The story is set in the village of Highbury, where 20-year-old heiress Emma Woodhouse lives a rather constrained life due to living with her elderly father who’s a hypochondriac. Vain, self-centered, and somewhat deluded, Emma sets herself on a grand scheme of matchmaking, in which she often makes mistakes, despite the warnings of good friends.
Sounds like a love story so far, but remember that underneath it all are life lessons.
Through Emma’s life, we learn the pain of false narratives that appear real, and how she reflects on and learns lessons from her actions, which not only impact her but those around her.
Stiller explains more about Jane Austen’s “Emma”:
In her village, there is a poor single woman, Miss Bates, the daughter of a former vicar. But despite her poverty, she is always cheerful, contented, grateful, and interested in everyone—certainly a model of fortitude—and this is in the days without welfare benefits of any sort. This trait recommends her to everyone who, in turn, visits her regularly, presents her with little gifts of apples and other delicacies, and runs errands for her.
Deserved or otherwise, charity was not only considered necessary and expected from the better off, but was also recognized, in philosophical terms, as a solid virtue. It was a matter of etiquette and courtesy in those days, even in small communities, that people paid morning visits, the form being not to spend more than 15 to 30 minutes there. Emma herself visits a poor, sick family with soup and other useful items.
The problem is that Miss Bates is also simple-minded and garrulous and cannot string a sentence together before flying off on another subject. Emma has no patience with Miss Bates, visits her reluctantly, and ridicules her gently behind her back. But at one point, Emma teases her in public, which mortifies the old woman, who bears it with candor and forbearance in acknowledging her own imperfect character.

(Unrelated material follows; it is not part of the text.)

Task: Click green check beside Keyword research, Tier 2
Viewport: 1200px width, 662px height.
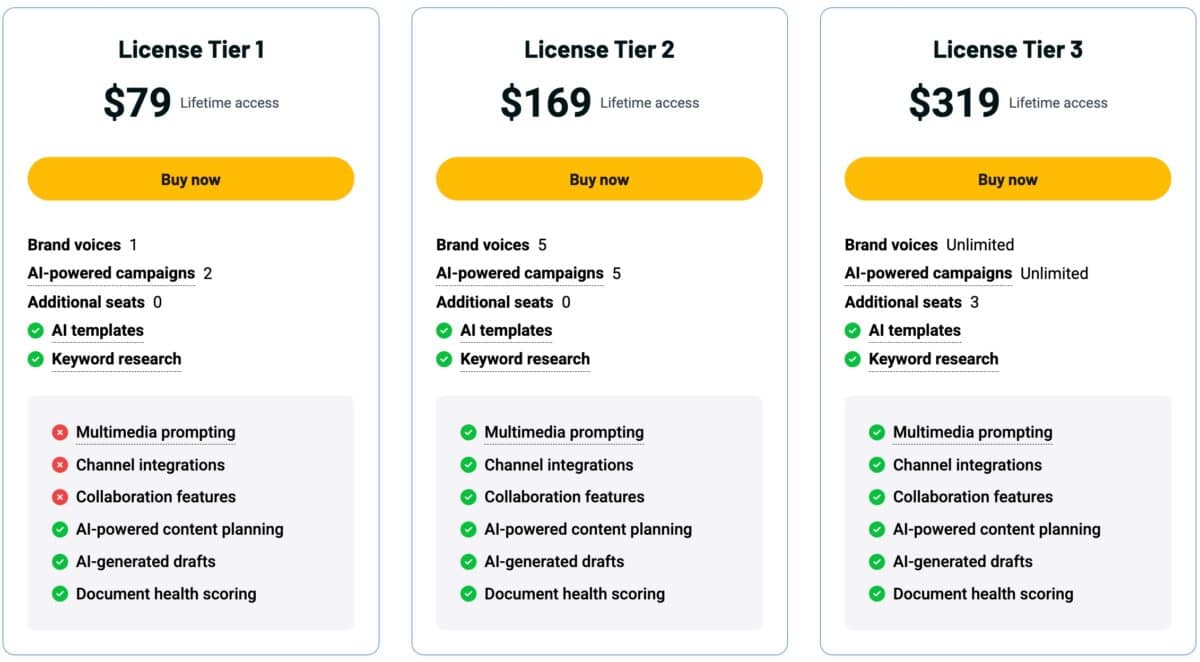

But Emma’s longtime friend Mr. Knightley, remonstrates with Emma, and charges her with being insolent and thoughtless to someone who, in earlier days, would have been in a much more superior social position and whose notice of Emma would have been an honor. He tells her she has set a bad example to others and should have had more compassion.

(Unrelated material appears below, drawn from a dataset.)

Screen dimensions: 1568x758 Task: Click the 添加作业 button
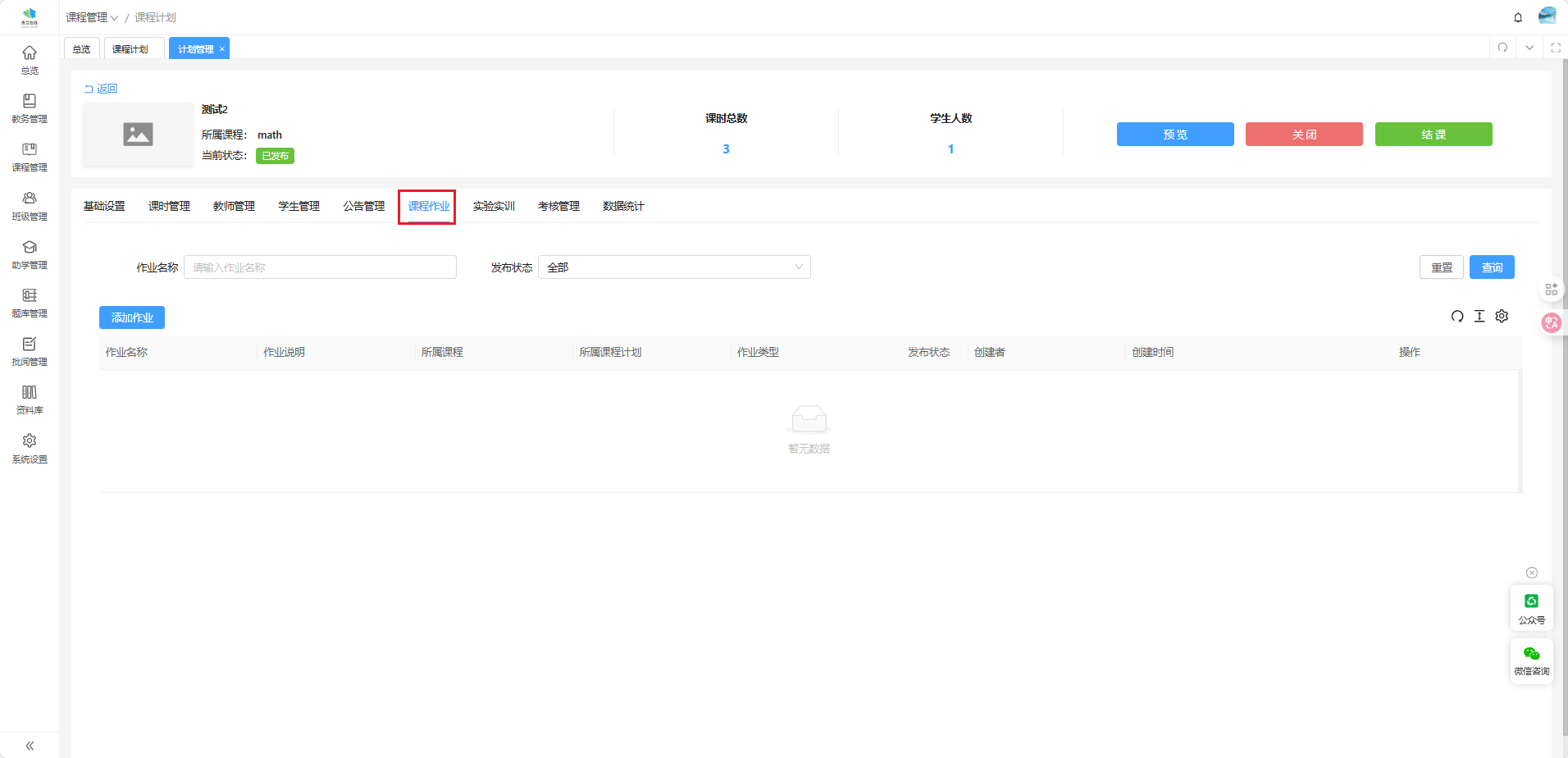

Mr. Knightley himself says it was not pleasant for him to say this to Emma, but he would tell her the truth, proving himself a friend by faithful counsel and hoping that she would do him greater justice than she could at that moment. In true contrition, Emma resolves that it would be the start of a regular, equal, and kindly intercourse with Miss Bates and her family.
Another example is Emma’s grand scheme of matchmaking people, which makes you wonder how she manages it in the very small village she lives in. And of course, actually, she’s meddling, and she gets warned by Mr. Knightley that she should leave people alone to get on with their own lives. He tells her to stay away from certain people, but she still insists that she’s going to make a match between the vicar and her young friend, Harriet Smith, from the local boarding school whom she’s just befriended. And of course, the poor girl is rather weak-headed and is led along quite easily by Emma and gets let down frightfully because it turns out the vicar isn’t interested in her at all. He’s more interested in Emma.
Emma actually makes Harriet turn down a match with a very eligible farmer, who’s very much in love with Harriet, because Emma thinks Harriet is above him socially, even though Harriet is illegitimate. And of course, Mr. Knightley says no sensible man wants to be aligned with an illegitimate woman, whether she’s rich or poor.
“This was the conclusion of the first series of reflection. This was the knowledge of herself, on the first question of inquiry, which she reached; and without being long in reaching it.—She was most sorrowfully indignant; ashamed of every sensation but the one revealed to her—her affection for Mr. Knightley.—Every other part of her mind was disgusting.
With insufferable vanity had she believed herself in the secret of everybody’s feelings; with unpardonable arrogance proposed to arrange everybody’s destiny. She was proved to have been universally mistaken; and she had not quite done nothing—for she had done mischief. She had brought evil on Harriet, on herself, and she too much feared, on Mr. Knightley.”
Emma’s been through so many trials during this period and made so many mistakes that she’s redeemed in the end because she’s learned her lesson, and actually, that is the point of all of Jane Austen’s characters. The heroine makes mistakes, but she develops and learns at the end. Not only does she learn from her mistakes, they actually develop her character for the future.